Working with Text Case and Regex
Regex patterns often need to work alongside text transformations. When you are cleaning up data or normalizing strings, the Case Converter handles common transformations like uppercase, lowercase, title case, camelCase, and snake_case. Combine it with regex: use a pattern to extract the relevant strings, then convert their case for consistency.
Regex Performance Tips
Avoid catastrophic backtracking. Nested quantifiers like (a+)+ can cause exponential processing time on certain inputs. This pattern looks harmless, but on a string like "aaaaaaaaaaaaaaaaab", the engine tries every possible way to partition the "a"s between the inner and outer group before concluding it cannot match. On a 30-character string, this can take seconds.
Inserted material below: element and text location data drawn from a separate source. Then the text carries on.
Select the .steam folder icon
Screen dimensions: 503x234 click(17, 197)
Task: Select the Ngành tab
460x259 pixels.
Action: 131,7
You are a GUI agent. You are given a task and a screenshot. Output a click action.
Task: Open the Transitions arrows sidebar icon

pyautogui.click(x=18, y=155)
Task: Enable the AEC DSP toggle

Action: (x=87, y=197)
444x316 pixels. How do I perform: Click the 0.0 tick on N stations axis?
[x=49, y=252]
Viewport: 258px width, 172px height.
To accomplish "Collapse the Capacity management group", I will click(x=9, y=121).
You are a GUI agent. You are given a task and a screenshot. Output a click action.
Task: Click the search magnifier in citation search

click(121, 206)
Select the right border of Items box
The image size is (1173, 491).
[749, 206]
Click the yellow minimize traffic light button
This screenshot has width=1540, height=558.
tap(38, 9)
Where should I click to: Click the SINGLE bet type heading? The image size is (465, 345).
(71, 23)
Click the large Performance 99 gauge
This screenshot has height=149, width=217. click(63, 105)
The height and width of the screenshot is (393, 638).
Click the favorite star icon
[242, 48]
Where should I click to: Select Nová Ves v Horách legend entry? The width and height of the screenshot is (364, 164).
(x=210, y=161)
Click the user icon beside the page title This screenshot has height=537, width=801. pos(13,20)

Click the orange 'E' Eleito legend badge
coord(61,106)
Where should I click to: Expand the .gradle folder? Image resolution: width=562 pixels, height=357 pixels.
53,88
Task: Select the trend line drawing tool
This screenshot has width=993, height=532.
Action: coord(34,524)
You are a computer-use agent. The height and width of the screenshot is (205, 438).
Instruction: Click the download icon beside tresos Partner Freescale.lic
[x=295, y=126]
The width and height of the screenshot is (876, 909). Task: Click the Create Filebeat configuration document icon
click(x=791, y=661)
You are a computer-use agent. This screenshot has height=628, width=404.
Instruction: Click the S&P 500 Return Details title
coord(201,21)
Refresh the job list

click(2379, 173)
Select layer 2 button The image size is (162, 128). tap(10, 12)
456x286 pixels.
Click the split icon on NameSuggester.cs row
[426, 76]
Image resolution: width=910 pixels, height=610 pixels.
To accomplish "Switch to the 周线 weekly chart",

On a 50-character string, it can freeze your browser.
Be specific. .* is tempting but slow. If you know the characters you are looking for, use a character class. [^"]* (any character that is not a quote) is much faster than .*? when matching the contents of a quoted string.
Use non-capturing groups when you do not need the match. (?:abc) is slightly faster than (abc) because the engine does not need to store the matched text for later reference.
Anchor when possible. If you know the pattern should match at the start of the string, use ^. This lets the engine fail fast instead of trying every position in the string.
Test your patterns against realistic input data using the Regex Tester. It shows not just whether the pattern matches, but which groups are captured and how many matches exist, giving you immediate feedback as you refine the expression.